**Excerpt to read**.
______

The third reading, “The Position Generator: Measurement Techniques for Investigations of Social Capital,” examines a different measure of personal social networks: the measure of social capital. Social capital focuses on the resources embedded in social structure, the accessibility of these resources and opportunity for resource mobilization. The article argues that current measure of social capital do not allow for the development of “an approach that integrates theory and measurement of the concept” (57). The propose a new measurement, ‘the position generator,’ as an alternative to the name generator, which is limited because it tends to elicit strong ties rather than weak, locates access to individuals rather than social positions and is bound to specified content areas (i.e. financial support). Although the study provided ample justification for the method and produce significant findings, there are several sources of error that are not accounted for. For example, the method relies on the self-report of occupations of the respondents’ family, friends and acquaintances. The questionnaire asks several questions concerning the occupations, many of which people may not know. I do not know what most of my friends do, let alone how prestigious they are within their company. I know even less about the occupations of my acquaintances. The study is also limited to Taiwan, although it claims that the findings have been replicated in other countries, they do not provide proof.
The last reading printed out in a foreign language, with English alternating every fourth line. Unfortunately I am in Athens, Greece, so I do not have access to a new version of the article. I hope that this will not affect my grade because the circumstances are out of my control.

______

**Exercises to complete**.
• A. Translate this sentence from the reading response on social capital into Spanish: "Social capital focuses on the resources embedded in social structure, the accessibility of these resources and opportunity for resource mobilization."
• B. Please extend the reading response on social capital, writing what would follow its final sentence.

**Supplied information**.
______

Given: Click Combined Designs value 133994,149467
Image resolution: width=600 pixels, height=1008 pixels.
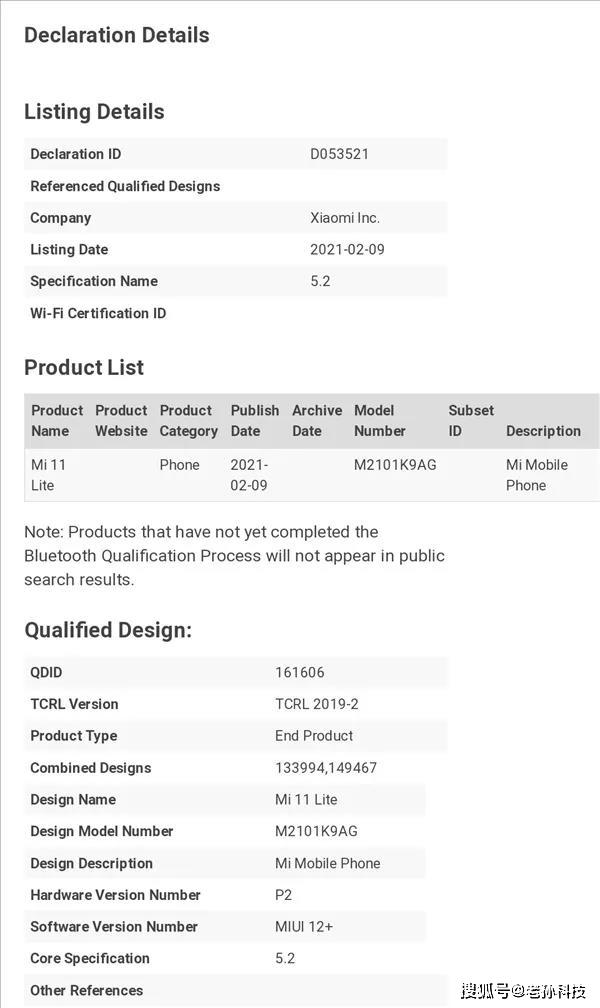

______

**Task answers**.
• A. El capital social se centra en los recursos insertos en la estructura social, la accesibilidad de dichos recursos y la oportunidad de movilización de recursos.

• B.
October 12, 2006

Confidential

1. In their article, “Social Isolation in America: Change in Core Discussion Networks Over Two Decades,” McPherson et al. are hesitant to make any substantial claims concerning the causes of the shrinking discussion networks in the U.S., but they do provide a few suggestions. The most notable trend in the article is the fact that the average number of discussion partners, or confidants, has decreased by almost one person (358). The authors suggest that the demographic characteristics of the country have changed in the past two decades, asserting, “As the population gets older and more racially diverse, we would expect networks to get smaller, since older people and racial minorities have smaller networks, on average” (367). In our earlier readings, Kalmijn also found, “the older people are, the lower the number of friends they report” (241). Lynn Smith-Lovin attributes this trend in aging to the WWII generation of baby boomers, who are reaching the stage in their life cycle when network size begins to decline, causing the mean size for the entire population to drop.

Putnam, on the other hand, suggests “networks are collapsing inward,” due to a decline in civic engagement and membership in voluntary organizations. This suggestion is supported by the McPherson et al. article, which reports a decrease in the number of close core discussion ties from neighborhoods and voluntary organizations. Thus, as the population joins less clubs and organizations and participates less in the community, the opportunity to form non-kin close ties diminishes.

McPherson et al. also note shifts in work, geographic and recreational patterns, which could substantially impact network composition and structure. As we have examined in our readings thus far, there is the trend towards fragmented social networks with highly specialized ties and uni-plex relationships, which could contribute to the decrease in the number of ties with whom you discuss a wide range of important matters. While some authors, including Wellman, suggest that this is largely due to an increase in geographical dispersion. Putnam argues that the rate of geographic moves has not increased in the last two decades; Putnam explains that we are moving less than our parents did, so what else is at work? Privatization? Both Wellman and Putnam suggest that people are privatizing social relationships, meaning that they are moving social interaction out of the public sphere and into the home.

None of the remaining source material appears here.